DB Jayron Kearse (2.5) — Appeared in all 16 games, mostly as a specialist, during his third NFL season. Earned a role as a slot defender in a ‘big nickel’ package and played 202 snaps [19.4%] on defense. Long arms allow Kearse to make plays when in position, like his third-down deflection in the end zone against the Rams’ Cooper Kupp. Grew into a strong downhill defender with 11 stops (six vs. pass, five vs. run) without a missed tackle. Room to improve in coverage after allowing 13 catches on 16 targets for 89 yards, including a 17-yard catch near the goal line to set up a Jets touchdown. Penalized four times (one declined); his defensive holding in the season finale negated an Anthony Barr sack on Mitchell Trubisky. A strong gunner on special teams. Played 241 snaps [53.9%] there. Entering a contract year in 2019.

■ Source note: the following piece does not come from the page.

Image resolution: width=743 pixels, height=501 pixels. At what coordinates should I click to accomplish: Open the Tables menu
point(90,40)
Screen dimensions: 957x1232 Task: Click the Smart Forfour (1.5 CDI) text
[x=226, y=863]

S Andrew Sendejo (2.0) — One of the Vikings’ undrafted-to-starter stories, Sendejo could have played his last snap for Minnesota. Landed on injured reserve after Week 5 because of a groin injury. Played 324 snaps [31.2%] after missing time in the spring due to a back injury. His highlight was ripping loose a touchdown catch from Charles Clay in the Week 3 loss to the Bills for the season’s lone pass deflection. Had as many missed tackles (4) as stops (4). Penalized twice for unnecessary roughness. Fined $53,482 as a repeat offender for hitting Packers receiver Davante Adams. A disappointing and injury plagued contract season for Sendejo, who has an expensive $5.5 million team option for 2019 that appears unlikely to be picked up by the team. Turns 32 in September.

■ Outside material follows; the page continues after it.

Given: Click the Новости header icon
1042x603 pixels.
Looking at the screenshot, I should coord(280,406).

S George Iloka (2.0) — Signed Aug. 22 in the same month he was a surprise cut by the Bengals. Didn’t see action on defense until injuries ended Andrew Sendejo’s season. Started three games, but was yanked from the third (Week 8 vs. New Orleans) after a 44-yard trick play from Taysom Hill to Michael Thomas over him on the fifth snap. Played 116 defensive snaps [11.2%]. Forced a fumble on Jets returner Andre Roberts that went out of bounds. Played 238 special teams snaps [53.2%]. Didn’t get many opportunities in Minnesota and is unlikely to return. Pending free agent.
CB Marcus Sherels (2.0) — Again evaded competition to remain as the Vikings punt returner in his ninth NFL season. Ranked sixth with 12 yards per return, including a 70-yard sprint against the Dolphins. Sherels, 31, took heat from teammates on the sideline and after the game for being caught 22 yards shy of the end zone. Missed four games due to rib and foot injuries. Played 190 special teams snaps [42.5%]. Named a second Pro Bowl alternate as a specialist. Did not fumble for the third season as punt returner. Played 29 defensive snaps [2.8%], allowing a 24-yard catch by Josh Gordon. Pending free agent.

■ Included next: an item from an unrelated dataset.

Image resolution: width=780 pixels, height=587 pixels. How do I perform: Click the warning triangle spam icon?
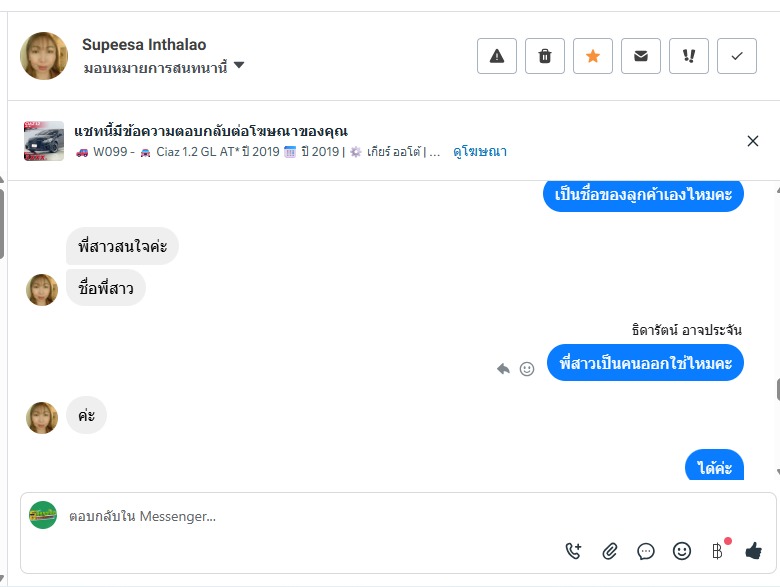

CB Craig James (N/A) — The undrafted rookie was cut after the preseason and re-signed to the practice squad in October. Promoted to the active roster Week 13 for depth. Played 25 special teams snaps in three games.
CB Jalen Myrick (N/A) — Signed Sept. 5 to the practice squad after roster cuts. The ex-Gophers defender and return man was re-signed in October and was one of 10 practice squad players to sign a futures deal Jan. 2.